Not to say differences couldn’t be sorted out. But they would have to be sorted out within the confines of the power-sharing agreement the New Democrats and Greens reached on May 29.

The official name is the confidence and supply agreement. The Greens agreed to vote for supply, meaning funding supplied to run government programs in the annual budget. The authority to spend is the main determinant of whether a government has the confidence of the house.

But the agreement placed some limitations on the Green party’s obligations to support the budget. The relevant passage being clause 5 in the first section: “While individual bills, including budget bills, will not be treated or designated as matters of confidence, the overall budgetary policy of the government, including moving to the committee of supply, will be treated as matters of confidence.”

Note, in reverse order, the double-edged implications.

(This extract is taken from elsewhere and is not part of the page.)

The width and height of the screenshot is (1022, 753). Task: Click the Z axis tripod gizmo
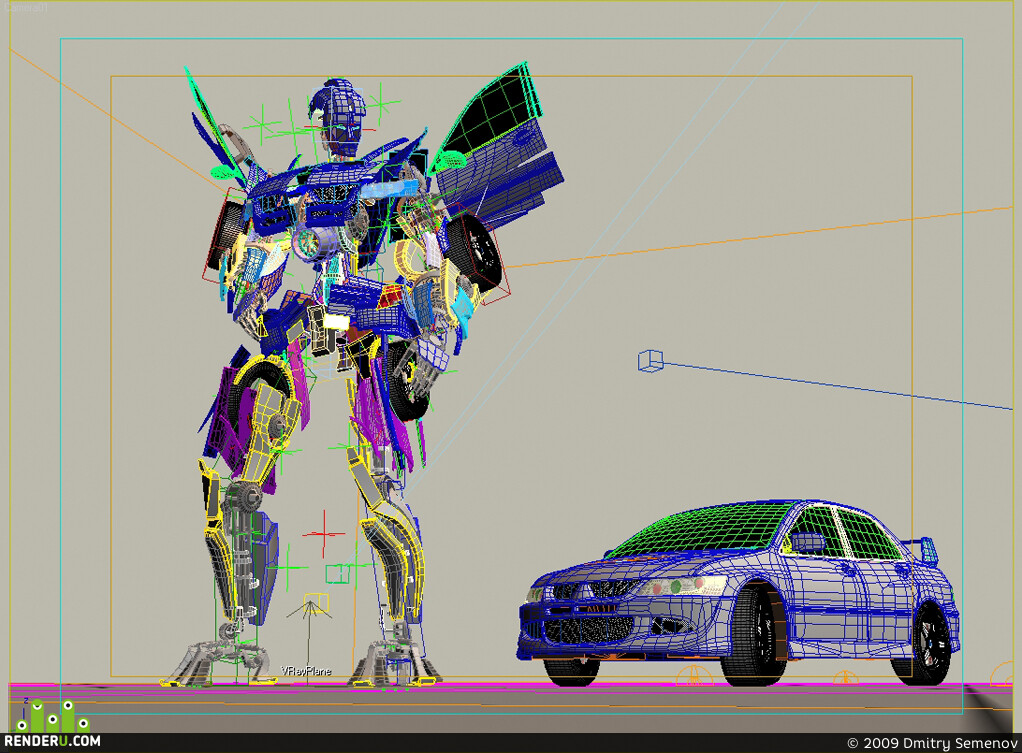click(x=24, y=711)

The Greens will support the overall budgetary policy of the government, including the key vote that sends ministry spending estimates to committee of supply for line-by-line scrutiny and approval.

But in return the New Democrats agree not to designate individual pieces of legislation, including budget legislation, as matters of confidence. Those can presumably be amended or defeated without ending the life of the government.